Those examples may be egregious, but they highlight a major issue: U.S. schools aren't effectively teaching kids about black history.

"First, I want to say I think a lot of the teachers are trying to provide diverse perspectives in their classrooms. But I believe that a lot of teachers are just, you know, victims to how we understand black people, and how we understand blackness in our society, right?

"I do think it is a misunderstanding of what history is. I think it's a misunderstanding about who black people are. And because of that misunderstanding, it leads into kind of not really a caring environment for black students in their classrooms."

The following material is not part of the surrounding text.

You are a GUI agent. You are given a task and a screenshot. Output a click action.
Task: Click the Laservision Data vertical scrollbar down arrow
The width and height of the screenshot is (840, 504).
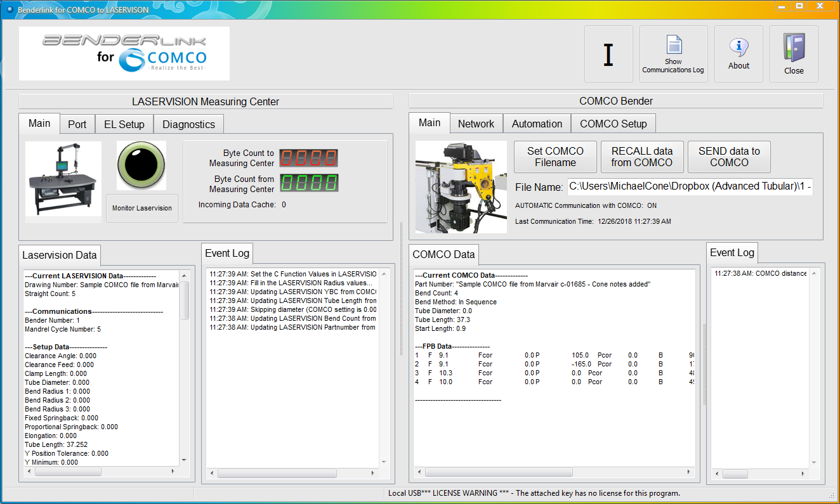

In 2018, the Southern Poverty Law Center released a study that surveyed high school seniors to determine their knowledge about slavery in America. Only 8 percent of those surveyed said slavery was the "central cause of the Civil War," and just 22 percent correctly identified how the Constitution aided slaveholders. 

The SPLC argues these educational pitfalls are due to the way schools teach history as inherently progressive — failing to acknowledge injustice and oppression.

"We have a tendency in this country to make everything the same, right? Our official curriculum is naturally Eurocentric by nature. So if we think about it, whenever you try to add something to a narrative, you have to add it in a way that makes sense to that narrative. And what happens is, we end up sanitizing the other narratives that are meant to provide disruption into this kind of Eurocentric framework, right?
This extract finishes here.